### [What needs to be done]
Extract all lines from the data beneath that include the word "will".

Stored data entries
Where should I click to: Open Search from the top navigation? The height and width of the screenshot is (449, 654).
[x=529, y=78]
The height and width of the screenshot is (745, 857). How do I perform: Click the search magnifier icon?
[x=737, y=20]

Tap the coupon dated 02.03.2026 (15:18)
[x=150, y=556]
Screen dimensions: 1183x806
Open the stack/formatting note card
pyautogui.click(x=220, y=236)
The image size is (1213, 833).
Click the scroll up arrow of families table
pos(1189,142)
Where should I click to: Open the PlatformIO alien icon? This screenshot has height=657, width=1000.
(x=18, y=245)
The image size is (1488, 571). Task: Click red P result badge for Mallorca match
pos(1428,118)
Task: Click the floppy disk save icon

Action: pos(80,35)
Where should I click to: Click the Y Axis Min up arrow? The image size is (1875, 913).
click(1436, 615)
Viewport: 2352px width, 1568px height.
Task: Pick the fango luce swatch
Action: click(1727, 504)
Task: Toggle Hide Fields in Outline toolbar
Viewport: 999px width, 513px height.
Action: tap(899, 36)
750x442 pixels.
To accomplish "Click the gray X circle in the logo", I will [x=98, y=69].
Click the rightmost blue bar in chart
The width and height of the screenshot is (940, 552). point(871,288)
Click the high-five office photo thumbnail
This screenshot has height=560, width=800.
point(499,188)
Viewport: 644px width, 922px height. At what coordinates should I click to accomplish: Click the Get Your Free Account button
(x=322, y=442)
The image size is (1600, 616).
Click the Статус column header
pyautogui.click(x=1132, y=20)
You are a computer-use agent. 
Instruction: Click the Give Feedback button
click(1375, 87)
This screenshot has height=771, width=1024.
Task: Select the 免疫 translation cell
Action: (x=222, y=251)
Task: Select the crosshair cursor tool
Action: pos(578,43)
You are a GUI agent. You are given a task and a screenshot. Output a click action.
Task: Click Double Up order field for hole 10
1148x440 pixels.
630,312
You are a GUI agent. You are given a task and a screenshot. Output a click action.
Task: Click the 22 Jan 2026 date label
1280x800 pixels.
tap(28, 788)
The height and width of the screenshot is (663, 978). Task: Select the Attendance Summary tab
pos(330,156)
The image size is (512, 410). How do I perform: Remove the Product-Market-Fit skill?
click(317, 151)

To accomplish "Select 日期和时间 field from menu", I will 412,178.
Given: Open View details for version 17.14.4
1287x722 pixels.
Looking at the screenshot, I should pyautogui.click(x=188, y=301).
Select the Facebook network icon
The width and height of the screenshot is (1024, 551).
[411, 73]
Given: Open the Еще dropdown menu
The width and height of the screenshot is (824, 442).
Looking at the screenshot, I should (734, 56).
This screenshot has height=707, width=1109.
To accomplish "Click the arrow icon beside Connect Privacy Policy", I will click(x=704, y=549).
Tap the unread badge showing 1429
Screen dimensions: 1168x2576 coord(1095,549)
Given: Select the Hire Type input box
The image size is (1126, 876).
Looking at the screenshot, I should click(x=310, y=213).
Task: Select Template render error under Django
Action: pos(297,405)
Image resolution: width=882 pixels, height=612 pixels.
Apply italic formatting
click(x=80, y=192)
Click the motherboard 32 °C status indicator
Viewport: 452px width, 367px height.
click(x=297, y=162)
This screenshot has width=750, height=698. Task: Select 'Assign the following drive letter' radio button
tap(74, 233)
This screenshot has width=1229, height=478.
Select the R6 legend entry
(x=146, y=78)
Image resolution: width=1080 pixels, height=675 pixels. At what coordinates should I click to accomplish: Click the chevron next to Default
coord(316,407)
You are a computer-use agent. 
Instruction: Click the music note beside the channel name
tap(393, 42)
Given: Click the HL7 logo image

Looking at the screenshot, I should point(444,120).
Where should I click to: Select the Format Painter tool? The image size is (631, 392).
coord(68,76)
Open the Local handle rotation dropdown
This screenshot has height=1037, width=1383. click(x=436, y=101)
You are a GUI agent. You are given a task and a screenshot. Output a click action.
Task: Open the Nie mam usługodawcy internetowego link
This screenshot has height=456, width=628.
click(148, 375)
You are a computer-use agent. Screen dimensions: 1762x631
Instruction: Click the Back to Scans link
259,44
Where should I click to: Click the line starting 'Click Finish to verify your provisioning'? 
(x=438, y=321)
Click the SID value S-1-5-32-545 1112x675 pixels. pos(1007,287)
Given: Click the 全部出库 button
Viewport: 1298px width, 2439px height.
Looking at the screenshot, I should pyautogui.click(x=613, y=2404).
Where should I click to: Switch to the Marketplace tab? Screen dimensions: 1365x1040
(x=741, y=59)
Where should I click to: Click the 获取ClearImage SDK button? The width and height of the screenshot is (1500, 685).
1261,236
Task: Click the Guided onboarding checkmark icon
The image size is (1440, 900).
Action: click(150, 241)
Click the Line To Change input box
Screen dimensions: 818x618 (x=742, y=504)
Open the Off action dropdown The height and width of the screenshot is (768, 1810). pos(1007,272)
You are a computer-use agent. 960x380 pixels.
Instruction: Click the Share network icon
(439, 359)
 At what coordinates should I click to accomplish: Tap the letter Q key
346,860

### [Task response]
To accomplish "Click the gray X circle in the logo", I will [x=98, y=69].
To accomplish "Select 日期和时间 field from menu", I will 412,178.
To accomplish "Click the arrow icon beside Connect Privacy Policy", I will click(x=704, y=549).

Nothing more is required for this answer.